Consideration has also been given to marking the preservative composition with weakly radioactive substances, although such a solution appears objectionable based on hygienic considerations as a result of the only difficultly ascertainable, possible danger to people or animals, especially in the case of unforeseeable accumulation of the marking material.
Attempts have also been made to use fluorescing compounds, such as pyrene and fluoranthene as marking substances in oily compositions. In the periodical "Der praktische Schaedlingsbekaempher", from January 1974, pages 1-4 (Vol. 26), a report about a new process for analyzing oily wood preserving materials with the use of fluorescing compounds as the marking substance is presented by Dr.-Ing.

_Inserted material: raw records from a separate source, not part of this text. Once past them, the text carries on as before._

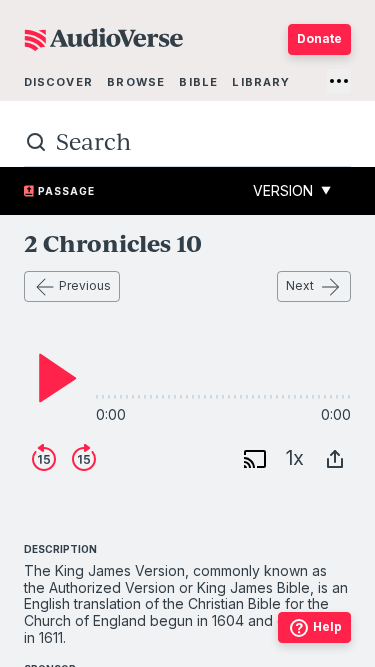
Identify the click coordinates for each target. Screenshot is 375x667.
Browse (136, 82)
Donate (319, 38)
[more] (339, 81)
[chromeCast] (255, 459)
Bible (198, 82)
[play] (52, 378)
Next (300, 285)
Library (261, 82)
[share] (335, 459)
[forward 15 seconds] (84, 459)
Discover (58, 82)
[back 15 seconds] (44, 459)
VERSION (292, 190)
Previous (85, 285)
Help (327, 626)
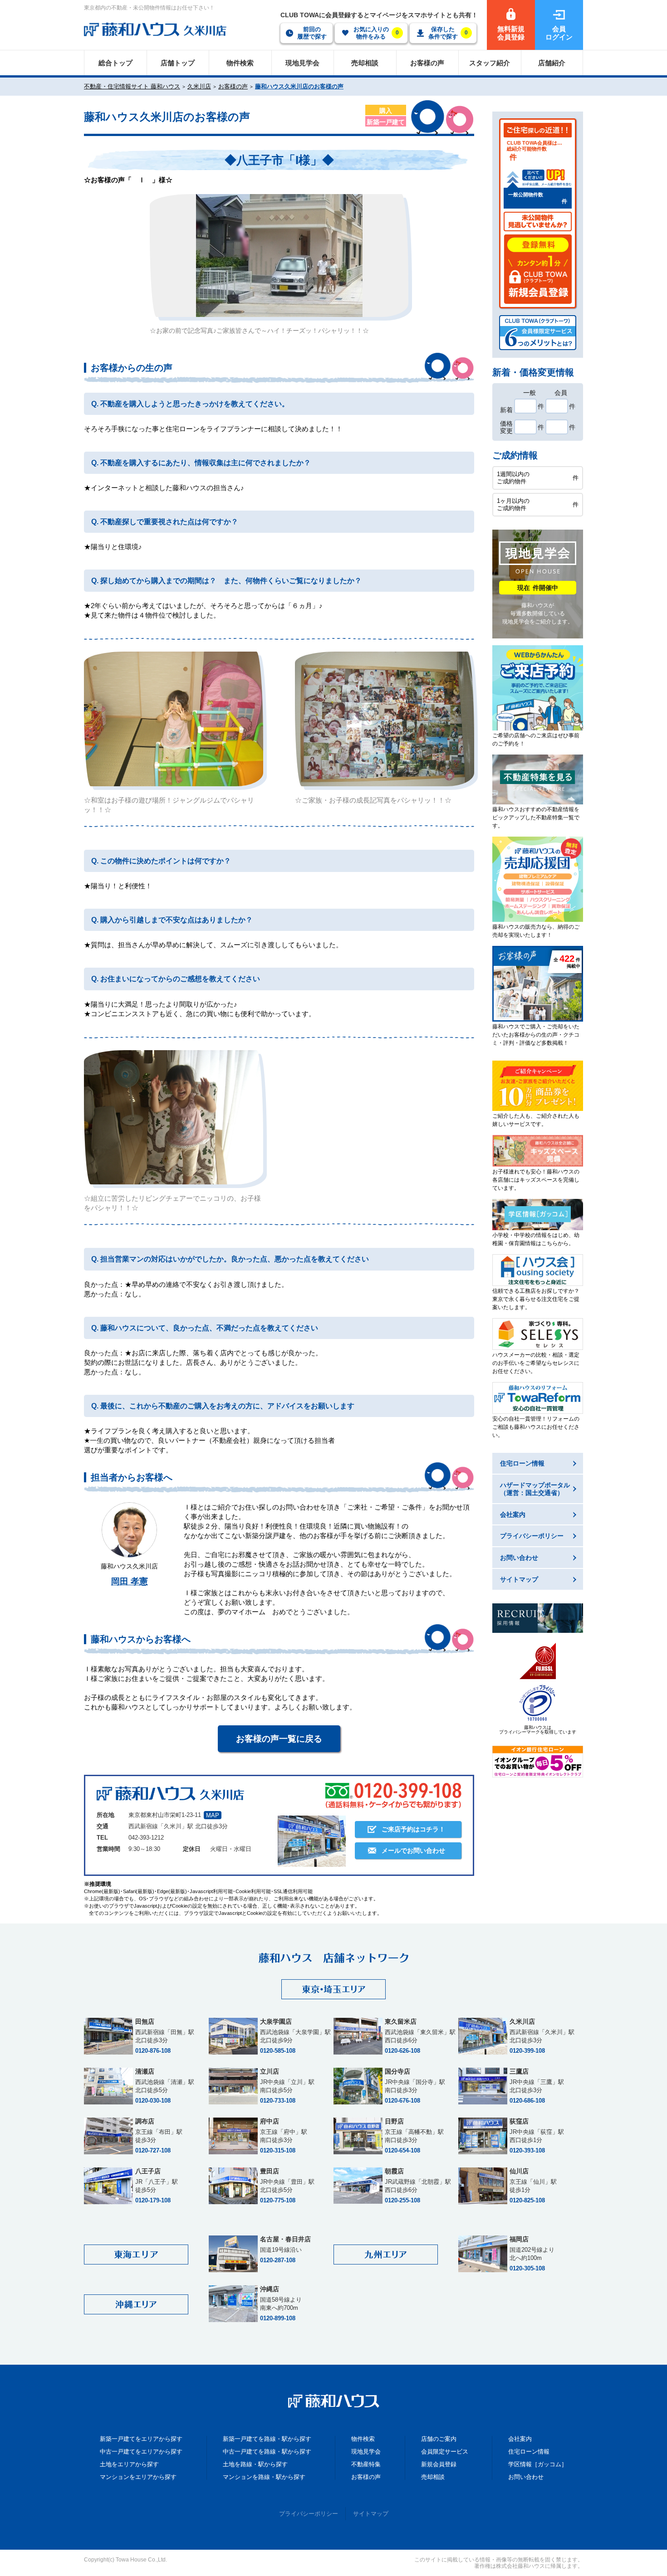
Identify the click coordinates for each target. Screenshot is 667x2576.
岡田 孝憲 (129, 1581)
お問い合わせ (526, 2477)
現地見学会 (366, 2451)
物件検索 (363, 2438)
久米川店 (199, 86)
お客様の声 (233, 86)
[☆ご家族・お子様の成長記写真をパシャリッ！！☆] (384, 719)
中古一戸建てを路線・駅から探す (267, 2451)
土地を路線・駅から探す (255, 2464)
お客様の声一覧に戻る (279, 1738)
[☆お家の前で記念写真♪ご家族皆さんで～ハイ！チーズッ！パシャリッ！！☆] (279, 255)
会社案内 (520, 2438)
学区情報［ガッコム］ (537, 2464)
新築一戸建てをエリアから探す (141, 2438)
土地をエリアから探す (129, 2464)
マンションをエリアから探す (138, 2477)
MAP (212, 1815)
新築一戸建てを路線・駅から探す (267, 2438)
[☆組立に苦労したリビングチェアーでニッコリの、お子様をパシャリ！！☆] (173, 1117)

H.-J. Petrowitz and Ing. grad. W. Berghoff. According to this analysis method, however, approximately 2% pyrene or fluoranthene are required in the composition, in order to enable determination of the amount of wood preservative in the wood, so that the relatively high weight amounts and the costs connected therewith place in question the practical application of this method. Moreover, these compounds are not totally without objection from the standpoint of health and/or hygiene.
Purely organic marking substances such as those mentioned hereinabove, have the disadvantage that even at room temperature a certain vapor pressure results and that, as a result of this fact, a considerable portion of the marking substance evaporates over the years.